それらを捕まえて飼育したくなることも多いのではないでしょうか。
しかし、詳しい飼育方法が書籍やインターネットで紹介されている種類はごく一部で、普通種であっても飼い方や繁殖のさせ方など、情報がほとんど知られていません。
私はゲンゴロウのなかまの飼育方法に興味があります。
生きものを飼育する目的は人それぞれいろいろあると思います。
私が飼育する目的のひとつに、野外では観察が難しいその生きものの知られざる生態を、飼育下で知ることができるところにあります。
生きもののすごい瞬間を観察できたときは感動します。
また、種類によっては、野外で数を減らしているものも少なくなく、飼育方法や繁殖方法の確立は、保全の分野でも役に立つことがあります。
生きものを上手に飼育・繁殖させるには、まずはその生きものがどんなエサを食べるのかを知ることがとても重要です。
今回は、私が実際に飼育・繁殖に取り組んだ際に使用した幼虫のエサを種類別に紹介します。
本記事で紹介するエサが、ゲンゴロウ類幼虫の飼育方法の正解というわけではありません。
あくまで参考程度に見ていただき、みなさんがゲンゴロウ類の飼育により良いエサを探すきっかけのひとつになればと思いまとめてみました。
これまでに20種類以上のゲンゴロウを繁殖させて育ててきました!
ゲンゴロウ類幼虫にどんなエサを使ったのか紹介します。
ゲンゴロウを体長別に3つにグループ分け
今回の記事では、簡易的に成虫のサイズごとに3つに分けて紹介します。
クロゲンゴロウやゲンゴロウなど体長が2センチ以上のもを大型ゲンゴロウ、コシマゲンゴロウやシマゲンゴロウ など体長が1〜2センチ程度のもを中型ゲンゴロウ、そしてケシゲンゴロウやチビゲンゴロウなど体長が1センチ未満のものを小型ゲンゴロウと分けました。
この分け方は何かを参考したわけではなく、『水たまり』が勝手に分けたものです。
大型ゲンゴロウの幼虫とエサの種類
大型ゲンゴロウの幼虫には、市販の冷凍赤虫と冷凍コオロギを与えました。
孵化幼虫には冷凍赤虫を与え、幼虫の成長に合わせて、冷凍コオロギにエサを切り替えました。
ゲンゴロウの幼虫には、メダカなどの小魚を与えて育成したこともありますが、冷凍コオロギと比べて摂餌後のお腹の膨らみ具合が弱く、あまり適していないようでした。
中型ゲンゴロウの幼虫とエサの種類
中型ゲンゴロウの幼虫には、市販の冷凍赤虫をおもに与えました。
シマゲンゴロウの幼虫は、野外ではオタマジャクシを捕食することが観察されており、実際にエサとして与えるとよく食べ、成長も良い気がします。
ただし、エサとして野外からオタマジャクシを大量に採集するのは避けたいところです。水温を高めにして、多めに赤虫を入れることで、オタマジャクシを使用しなくてもシマゲンゴロウは繁殖させることができました。
また、マルガタゲンゴロウの幼虫はよく泳ぎまわり、ミジンコなどを捕食するちょっと変わりものです。

........

ゲンゴロウの幼虫のエサについての文章のうち、「クロゲンゴロウやゲンゴロウな」から「ロギにエサを切り替えました。」までの部分（どちらも含む）を、「冷凍コオロギ」を「冷凍ミルワーム」に変えて書き直してください。 ここから先の記録は、上の文章とは別の資料です。

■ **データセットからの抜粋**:
........

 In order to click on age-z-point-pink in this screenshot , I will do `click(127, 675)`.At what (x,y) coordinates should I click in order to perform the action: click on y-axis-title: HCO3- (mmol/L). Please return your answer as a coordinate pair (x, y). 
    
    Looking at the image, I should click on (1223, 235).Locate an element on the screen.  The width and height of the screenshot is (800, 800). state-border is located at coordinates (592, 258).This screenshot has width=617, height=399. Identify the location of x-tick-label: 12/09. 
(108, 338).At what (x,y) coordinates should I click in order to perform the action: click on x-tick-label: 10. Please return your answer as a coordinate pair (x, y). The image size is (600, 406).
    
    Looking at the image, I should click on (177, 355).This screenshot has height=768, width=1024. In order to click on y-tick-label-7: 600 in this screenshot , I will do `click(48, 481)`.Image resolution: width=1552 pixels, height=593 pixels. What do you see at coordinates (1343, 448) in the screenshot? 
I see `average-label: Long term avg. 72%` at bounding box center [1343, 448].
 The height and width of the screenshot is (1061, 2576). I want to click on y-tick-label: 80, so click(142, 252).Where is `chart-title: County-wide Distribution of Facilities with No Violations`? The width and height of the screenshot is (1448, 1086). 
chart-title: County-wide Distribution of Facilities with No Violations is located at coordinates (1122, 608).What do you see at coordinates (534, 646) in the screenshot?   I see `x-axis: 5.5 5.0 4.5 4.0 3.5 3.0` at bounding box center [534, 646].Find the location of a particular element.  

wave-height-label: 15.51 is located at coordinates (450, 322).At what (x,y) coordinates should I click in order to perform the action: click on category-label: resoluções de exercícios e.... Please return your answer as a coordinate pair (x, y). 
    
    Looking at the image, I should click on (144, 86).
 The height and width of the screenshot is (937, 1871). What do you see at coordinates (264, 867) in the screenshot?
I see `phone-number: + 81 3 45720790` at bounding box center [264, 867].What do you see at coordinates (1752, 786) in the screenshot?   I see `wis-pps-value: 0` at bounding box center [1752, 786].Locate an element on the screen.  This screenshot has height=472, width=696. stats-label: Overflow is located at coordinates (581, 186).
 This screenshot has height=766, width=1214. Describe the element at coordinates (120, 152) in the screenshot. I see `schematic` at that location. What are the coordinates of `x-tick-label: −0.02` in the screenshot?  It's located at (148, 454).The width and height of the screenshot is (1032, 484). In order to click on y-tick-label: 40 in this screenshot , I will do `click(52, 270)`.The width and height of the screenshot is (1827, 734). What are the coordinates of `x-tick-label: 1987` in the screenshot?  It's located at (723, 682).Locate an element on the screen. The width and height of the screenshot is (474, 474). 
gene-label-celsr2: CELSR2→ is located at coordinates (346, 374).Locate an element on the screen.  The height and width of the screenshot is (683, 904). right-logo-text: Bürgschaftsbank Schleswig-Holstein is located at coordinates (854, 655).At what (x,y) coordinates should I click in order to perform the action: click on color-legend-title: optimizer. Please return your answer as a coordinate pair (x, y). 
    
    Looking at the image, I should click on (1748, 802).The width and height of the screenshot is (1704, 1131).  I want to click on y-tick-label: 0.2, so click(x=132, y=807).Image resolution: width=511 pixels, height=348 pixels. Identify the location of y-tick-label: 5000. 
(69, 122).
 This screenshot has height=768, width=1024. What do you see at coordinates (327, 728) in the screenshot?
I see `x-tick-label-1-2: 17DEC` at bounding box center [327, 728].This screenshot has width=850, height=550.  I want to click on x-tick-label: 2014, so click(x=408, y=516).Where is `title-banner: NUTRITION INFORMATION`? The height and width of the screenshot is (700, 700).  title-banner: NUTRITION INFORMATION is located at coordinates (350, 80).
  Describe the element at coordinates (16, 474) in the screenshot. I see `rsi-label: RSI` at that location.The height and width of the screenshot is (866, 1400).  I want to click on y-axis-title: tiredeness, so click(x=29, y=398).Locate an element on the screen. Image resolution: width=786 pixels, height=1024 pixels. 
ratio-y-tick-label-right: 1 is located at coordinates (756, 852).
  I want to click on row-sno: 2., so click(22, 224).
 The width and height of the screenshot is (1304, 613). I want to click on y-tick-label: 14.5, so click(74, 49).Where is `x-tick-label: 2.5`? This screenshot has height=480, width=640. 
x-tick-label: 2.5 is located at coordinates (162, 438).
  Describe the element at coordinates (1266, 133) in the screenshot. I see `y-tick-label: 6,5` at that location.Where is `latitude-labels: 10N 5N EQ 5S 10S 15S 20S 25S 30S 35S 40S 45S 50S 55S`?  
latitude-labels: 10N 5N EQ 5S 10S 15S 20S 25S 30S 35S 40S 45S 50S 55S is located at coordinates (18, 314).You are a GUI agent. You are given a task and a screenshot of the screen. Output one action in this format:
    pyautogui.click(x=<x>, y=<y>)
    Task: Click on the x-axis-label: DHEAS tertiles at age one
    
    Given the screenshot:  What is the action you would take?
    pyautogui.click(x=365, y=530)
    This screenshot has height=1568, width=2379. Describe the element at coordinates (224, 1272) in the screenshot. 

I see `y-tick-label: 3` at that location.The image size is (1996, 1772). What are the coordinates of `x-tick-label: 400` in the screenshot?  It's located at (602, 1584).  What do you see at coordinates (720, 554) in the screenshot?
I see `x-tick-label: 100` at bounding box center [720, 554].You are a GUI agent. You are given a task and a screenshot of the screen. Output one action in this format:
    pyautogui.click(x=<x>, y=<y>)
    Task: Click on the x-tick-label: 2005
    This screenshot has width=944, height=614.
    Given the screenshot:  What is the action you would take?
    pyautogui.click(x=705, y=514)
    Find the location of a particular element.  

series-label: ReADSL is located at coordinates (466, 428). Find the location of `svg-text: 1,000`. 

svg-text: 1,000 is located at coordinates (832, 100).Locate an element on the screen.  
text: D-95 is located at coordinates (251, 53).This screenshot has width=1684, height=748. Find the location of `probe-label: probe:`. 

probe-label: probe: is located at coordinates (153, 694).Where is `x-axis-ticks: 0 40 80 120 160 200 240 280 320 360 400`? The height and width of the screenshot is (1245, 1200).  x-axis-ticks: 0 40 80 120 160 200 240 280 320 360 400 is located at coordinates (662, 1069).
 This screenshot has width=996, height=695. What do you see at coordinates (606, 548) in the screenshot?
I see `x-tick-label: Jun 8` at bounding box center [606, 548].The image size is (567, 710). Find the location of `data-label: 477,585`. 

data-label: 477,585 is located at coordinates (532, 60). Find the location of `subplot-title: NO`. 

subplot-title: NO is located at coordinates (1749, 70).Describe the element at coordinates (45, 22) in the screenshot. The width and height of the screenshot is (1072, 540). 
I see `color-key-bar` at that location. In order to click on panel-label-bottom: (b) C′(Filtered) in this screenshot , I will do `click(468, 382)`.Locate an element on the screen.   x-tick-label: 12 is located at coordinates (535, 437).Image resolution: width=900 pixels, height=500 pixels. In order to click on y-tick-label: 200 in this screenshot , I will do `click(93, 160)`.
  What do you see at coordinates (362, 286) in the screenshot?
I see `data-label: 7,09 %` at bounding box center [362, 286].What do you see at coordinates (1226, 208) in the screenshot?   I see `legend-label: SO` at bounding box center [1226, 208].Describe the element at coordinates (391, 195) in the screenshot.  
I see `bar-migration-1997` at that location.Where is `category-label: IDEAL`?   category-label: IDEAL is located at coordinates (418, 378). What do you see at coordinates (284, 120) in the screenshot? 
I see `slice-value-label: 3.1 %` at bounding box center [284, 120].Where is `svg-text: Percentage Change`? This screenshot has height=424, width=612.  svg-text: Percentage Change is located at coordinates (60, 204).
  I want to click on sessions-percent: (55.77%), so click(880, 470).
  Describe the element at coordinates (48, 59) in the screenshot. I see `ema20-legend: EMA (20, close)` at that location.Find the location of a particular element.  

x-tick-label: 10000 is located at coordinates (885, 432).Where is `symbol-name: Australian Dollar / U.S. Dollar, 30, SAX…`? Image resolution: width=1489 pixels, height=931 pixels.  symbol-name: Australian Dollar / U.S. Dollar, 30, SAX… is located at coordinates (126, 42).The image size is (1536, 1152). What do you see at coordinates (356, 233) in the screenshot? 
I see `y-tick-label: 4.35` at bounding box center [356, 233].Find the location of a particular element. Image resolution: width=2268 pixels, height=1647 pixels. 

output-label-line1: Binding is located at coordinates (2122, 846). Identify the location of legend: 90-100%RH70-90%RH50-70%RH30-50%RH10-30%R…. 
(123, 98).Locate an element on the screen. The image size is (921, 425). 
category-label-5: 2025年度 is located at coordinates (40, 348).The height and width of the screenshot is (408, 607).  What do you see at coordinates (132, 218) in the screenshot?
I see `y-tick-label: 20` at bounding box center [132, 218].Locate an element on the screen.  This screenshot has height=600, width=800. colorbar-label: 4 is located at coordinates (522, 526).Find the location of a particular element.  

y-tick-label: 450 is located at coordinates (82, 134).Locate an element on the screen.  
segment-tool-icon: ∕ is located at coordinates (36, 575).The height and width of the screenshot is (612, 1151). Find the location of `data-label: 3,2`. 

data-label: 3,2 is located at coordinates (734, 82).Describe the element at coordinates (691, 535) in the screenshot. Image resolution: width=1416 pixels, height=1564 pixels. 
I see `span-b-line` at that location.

........

■ **解答**:
クロゲンゴロウやゲンゴロウなど体長が2センチ以上のもを大型ゲンゴロウ、コシマゲンゴロウやシマゲンゴロウ など体長が1〜2センチ程度のもを中型ゲンゴロウ、そしてケシゲンゴロウやチビゲンゴロウなど体長が1センチ未満のものを小型ゲンゴロウと分けました。
この分け方は何かを参考したわけではなく、『水たまり』が勝手に分けたものです。
大型ゲンゴロウの幼虫とエサの種類
大型ゲンゴロウの幼虫には、市販の冷凍赤虫と冷凍ミルワームを与えました。
孵化幼虫には冷凍赤虫を与え、幼虫の成長に合わせて、冷凍ミルワームにエサを切り替えました。